[PROBLEM STATEMENT] Output verbatim the line with "Given: Click the FLUSH Logic box title" together with every line beneath it, ending at the last line of the entries.
---+---
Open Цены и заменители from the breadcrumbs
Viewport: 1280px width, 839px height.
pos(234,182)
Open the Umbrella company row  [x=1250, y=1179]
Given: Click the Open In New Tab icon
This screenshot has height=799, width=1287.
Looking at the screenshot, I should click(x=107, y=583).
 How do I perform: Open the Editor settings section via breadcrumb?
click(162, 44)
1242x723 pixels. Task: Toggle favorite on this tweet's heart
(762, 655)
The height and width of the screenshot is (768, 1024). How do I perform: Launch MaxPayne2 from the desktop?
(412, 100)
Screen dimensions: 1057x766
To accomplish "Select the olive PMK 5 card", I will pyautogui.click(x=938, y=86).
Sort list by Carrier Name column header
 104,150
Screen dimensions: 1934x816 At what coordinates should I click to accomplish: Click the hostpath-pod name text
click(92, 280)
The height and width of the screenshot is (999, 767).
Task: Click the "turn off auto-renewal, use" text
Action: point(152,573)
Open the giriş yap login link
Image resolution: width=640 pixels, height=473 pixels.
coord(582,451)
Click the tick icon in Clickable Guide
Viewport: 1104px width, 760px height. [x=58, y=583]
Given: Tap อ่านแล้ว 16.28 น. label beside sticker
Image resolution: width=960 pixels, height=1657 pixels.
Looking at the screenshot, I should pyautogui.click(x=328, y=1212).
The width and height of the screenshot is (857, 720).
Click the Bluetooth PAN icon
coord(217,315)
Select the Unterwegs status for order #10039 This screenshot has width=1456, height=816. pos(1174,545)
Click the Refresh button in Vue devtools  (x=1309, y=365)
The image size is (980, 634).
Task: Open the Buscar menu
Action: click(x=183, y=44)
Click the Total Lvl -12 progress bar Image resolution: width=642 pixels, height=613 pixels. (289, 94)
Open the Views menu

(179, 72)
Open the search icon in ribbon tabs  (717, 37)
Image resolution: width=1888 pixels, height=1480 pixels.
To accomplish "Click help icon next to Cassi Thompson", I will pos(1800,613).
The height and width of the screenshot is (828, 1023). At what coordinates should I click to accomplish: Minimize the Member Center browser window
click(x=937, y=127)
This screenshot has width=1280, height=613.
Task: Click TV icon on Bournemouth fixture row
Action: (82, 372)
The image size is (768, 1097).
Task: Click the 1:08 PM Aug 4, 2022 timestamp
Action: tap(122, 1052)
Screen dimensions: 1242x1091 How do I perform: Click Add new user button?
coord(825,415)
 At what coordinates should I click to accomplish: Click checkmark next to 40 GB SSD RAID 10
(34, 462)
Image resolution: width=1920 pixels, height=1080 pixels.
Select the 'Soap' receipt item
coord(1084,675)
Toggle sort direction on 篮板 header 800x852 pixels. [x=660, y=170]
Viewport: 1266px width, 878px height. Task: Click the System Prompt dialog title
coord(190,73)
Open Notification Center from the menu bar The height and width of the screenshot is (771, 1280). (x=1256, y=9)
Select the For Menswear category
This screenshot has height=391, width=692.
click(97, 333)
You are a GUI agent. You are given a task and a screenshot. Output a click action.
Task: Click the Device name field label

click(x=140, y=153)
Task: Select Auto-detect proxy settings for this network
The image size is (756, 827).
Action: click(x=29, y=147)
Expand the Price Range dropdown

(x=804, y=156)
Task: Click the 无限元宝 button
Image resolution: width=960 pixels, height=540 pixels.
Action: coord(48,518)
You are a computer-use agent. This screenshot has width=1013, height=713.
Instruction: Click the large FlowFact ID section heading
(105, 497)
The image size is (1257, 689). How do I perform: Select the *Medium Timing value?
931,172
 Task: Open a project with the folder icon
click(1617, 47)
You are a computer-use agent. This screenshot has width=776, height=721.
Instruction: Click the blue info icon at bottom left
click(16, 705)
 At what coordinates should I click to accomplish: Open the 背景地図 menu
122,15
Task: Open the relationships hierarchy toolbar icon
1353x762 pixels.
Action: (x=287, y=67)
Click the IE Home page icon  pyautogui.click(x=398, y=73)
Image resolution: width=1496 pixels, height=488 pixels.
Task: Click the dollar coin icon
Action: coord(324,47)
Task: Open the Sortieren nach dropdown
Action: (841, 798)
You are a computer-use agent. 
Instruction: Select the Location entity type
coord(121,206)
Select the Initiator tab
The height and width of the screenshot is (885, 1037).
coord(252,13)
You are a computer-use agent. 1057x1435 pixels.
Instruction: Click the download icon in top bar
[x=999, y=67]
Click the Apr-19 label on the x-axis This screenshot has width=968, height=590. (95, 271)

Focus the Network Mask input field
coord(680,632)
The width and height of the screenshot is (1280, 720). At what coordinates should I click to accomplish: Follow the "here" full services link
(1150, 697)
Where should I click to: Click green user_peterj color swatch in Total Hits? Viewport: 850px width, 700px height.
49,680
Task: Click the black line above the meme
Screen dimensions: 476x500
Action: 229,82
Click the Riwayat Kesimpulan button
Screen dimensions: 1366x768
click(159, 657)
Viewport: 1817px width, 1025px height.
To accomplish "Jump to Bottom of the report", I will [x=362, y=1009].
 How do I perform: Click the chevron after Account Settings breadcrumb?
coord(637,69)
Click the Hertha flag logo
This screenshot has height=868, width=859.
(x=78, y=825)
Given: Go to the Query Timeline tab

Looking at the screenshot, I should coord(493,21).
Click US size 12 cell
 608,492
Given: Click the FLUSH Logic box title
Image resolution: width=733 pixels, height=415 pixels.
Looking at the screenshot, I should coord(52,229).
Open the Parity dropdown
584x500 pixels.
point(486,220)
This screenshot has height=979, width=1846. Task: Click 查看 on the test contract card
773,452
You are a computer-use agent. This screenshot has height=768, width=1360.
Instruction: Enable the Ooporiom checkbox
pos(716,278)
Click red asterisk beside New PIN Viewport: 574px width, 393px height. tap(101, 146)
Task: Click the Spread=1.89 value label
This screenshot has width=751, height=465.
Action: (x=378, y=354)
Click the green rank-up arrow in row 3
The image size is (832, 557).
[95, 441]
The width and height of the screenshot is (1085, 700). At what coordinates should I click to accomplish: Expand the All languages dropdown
---+---
[EXERCISE RESULT]
Given: Click the FLUSH Logic box title
Image resolution: width=733 pixels, height=415 pixels.
Looking at the screenshot, I should coord(52,229).
Open the Parity dropdown
584x500 pixels.
point(486,220)
This screenshot has height=979, width=1846. Task: Click 查看 on the test contract card
773,452
You are a computer-use agent. This screenshot has height=768, width=1360.
Instruction: Enable the Ooporiom checkbox
pos(716,278)
Click red asterisk beside New PIN Viewport: 574px width, 393px height. tap(101, 146)
Task: Click the Spread=1.89 value label
This screenshot has width=751, height=465.
Action: (x=378, y=354)
Click the green rank-up arrow in row 3
The image size is (832, 557).
[95, 441]
The width and height of the screenshot is (1085, 700). At what coordinates should I click to accomplish: Expand the All languages dropdown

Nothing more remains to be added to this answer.